Abstract :
Latar Belakang: Seseorang yang menghadapi atau menderita penyakit diabetes
melitus tipe II akan mengalami perubahan kesehtan baik biologis, pesikososial
maupun kultural. Perubahan ini juga dapat mempengaruhi pasien dalam menyikapi
penyakitnya. Sikap yang anefektif akan memicu penigkatan stres pasien yang mana
mengakibatkan keadaan penyakit semakin buruk. Terapi farmakologi maupun non
farmakologi dapat diberikan untuk menangani penyakit diabetes melitus tipe II
yang di derita pasien.
Tujuan: Mengidentifikasi adanya hubungan tingkat stres dan kepatuhan
mengkonsumsi obat dengan kadar gula darah sewaktu pada pasien diabetes melitus
type II di Puskesmas Kasihan II Bantul Yogyakarta.

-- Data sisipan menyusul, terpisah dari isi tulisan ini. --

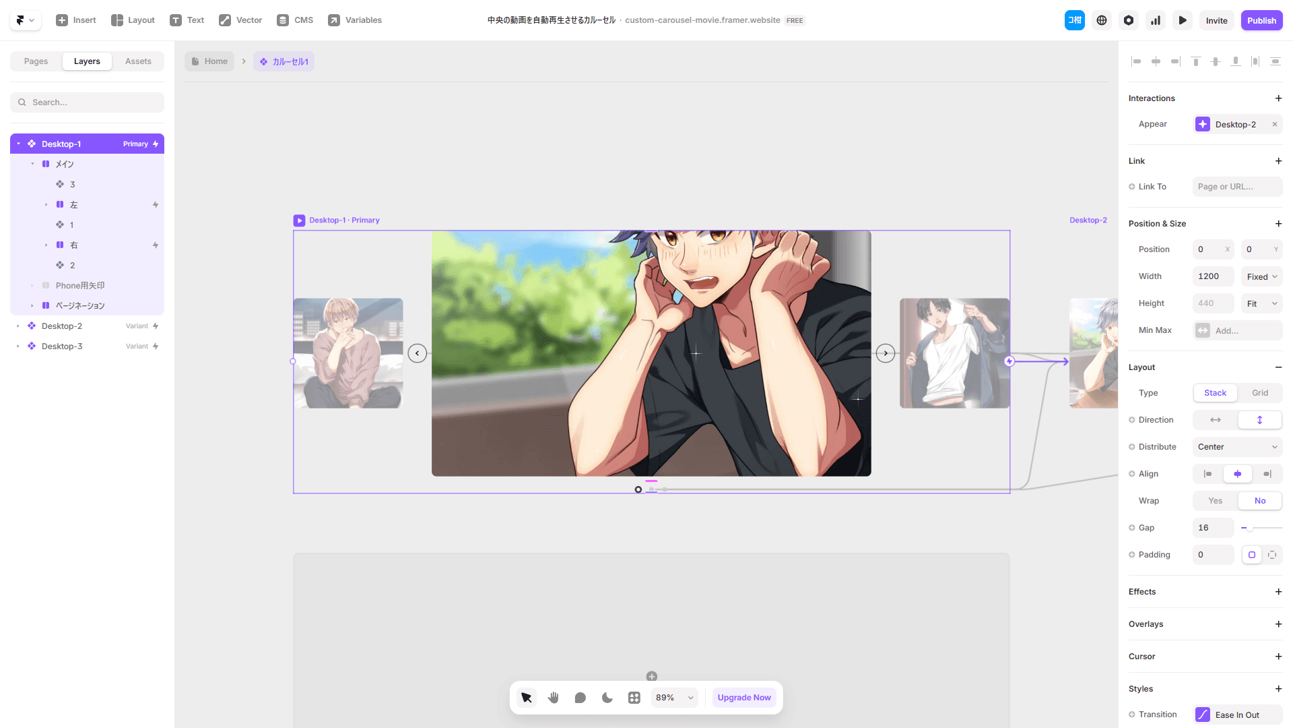This screenshot has width=1293, height=728.
Task: Select the comment tool
Action: click(x=580, y=698)
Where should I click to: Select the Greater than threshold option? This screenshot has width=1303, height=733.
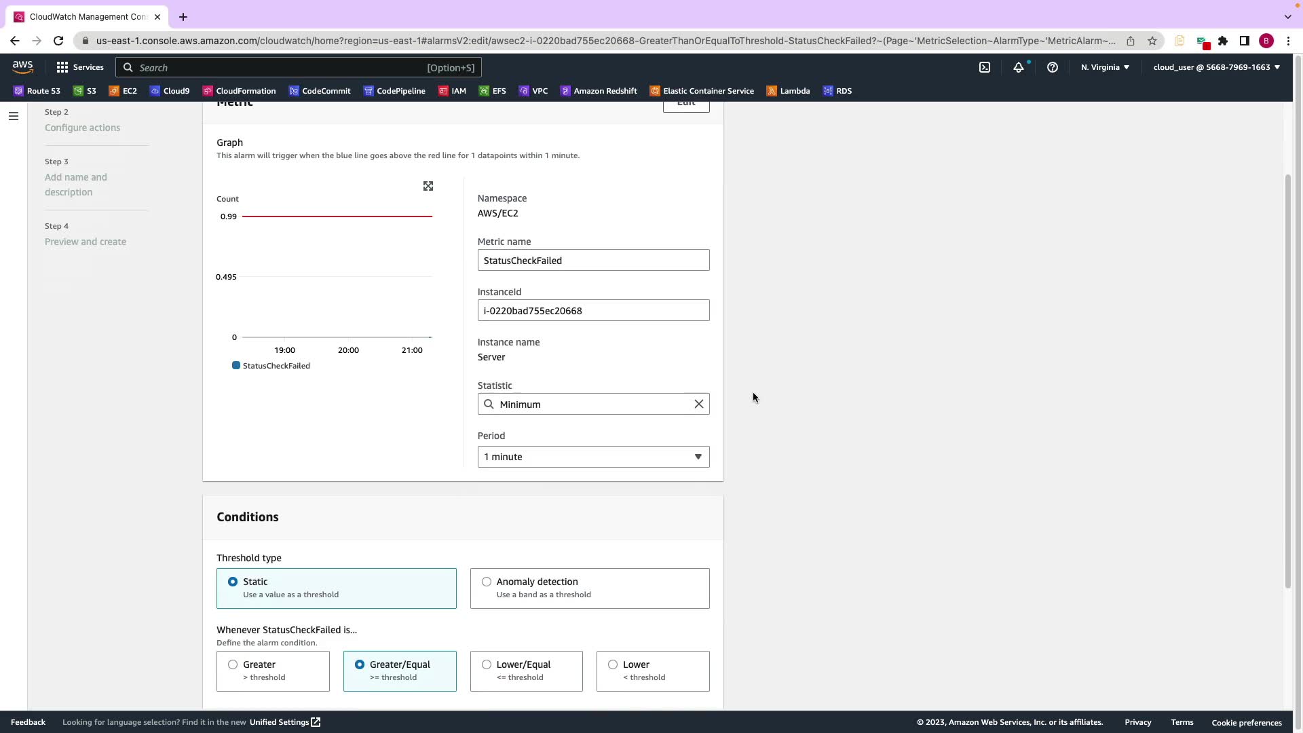pos(233,664)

Metode Penelitian: Jenis penelitian ini yaitu penelitian korelasi dengan pendekatan
cross sectional. Penelitian dilakukan di Puskesmas Kasihan II dengan sampel terdiri
63 responden dengan Diabetes Melitus Tipe II yang dipilih dengan menggunakan
teknik accidental sampling. Pengambilan data dilakukan dengan pengisian
kuesioner (DASS, MMAS-8 dan tes kadar gula darah sewaktu analisis data
menggunakan korelasi spearman rank.
Hasil Penelitian: Puskesmas kasihan II Sebagain besar responden berada pada
kategori tingkat stres sedang sebanyak 38 responden (60,3%), kepatuhan
mengkonsumsi obat kurang patuh sebanyak 32 responden (50,8%), dan kadar gula
darah sewaktu sedang sebanyak 41 responden (65,1%). Hasil uji korelasi spearman
rank diperoleh nilai P value 0.000 ?0.05, yang artinya terdapat Hubungan Tingkat
Stres dan Kepatuhan Mengkonsumsi Obat Dengan Kadar Gula Darah Sewaktu
Pada Pasien Diabetes Melitus Tipe II.
Kesimpulan: Penelitian ini menunjukan adanya hubungan antara Tingkat
Stres dan Kepatuhan Mengkonsumsi Obat Dengan Kadar Gula Darah Sewaktu
Pada Pasien Diabetes Melitus Di Puskesmas Kasihan II Bantul Yogyakarta.
Kata Kunci: Diabetes Melitus, Stres, Kepatuhan & Kadar Gula Darah.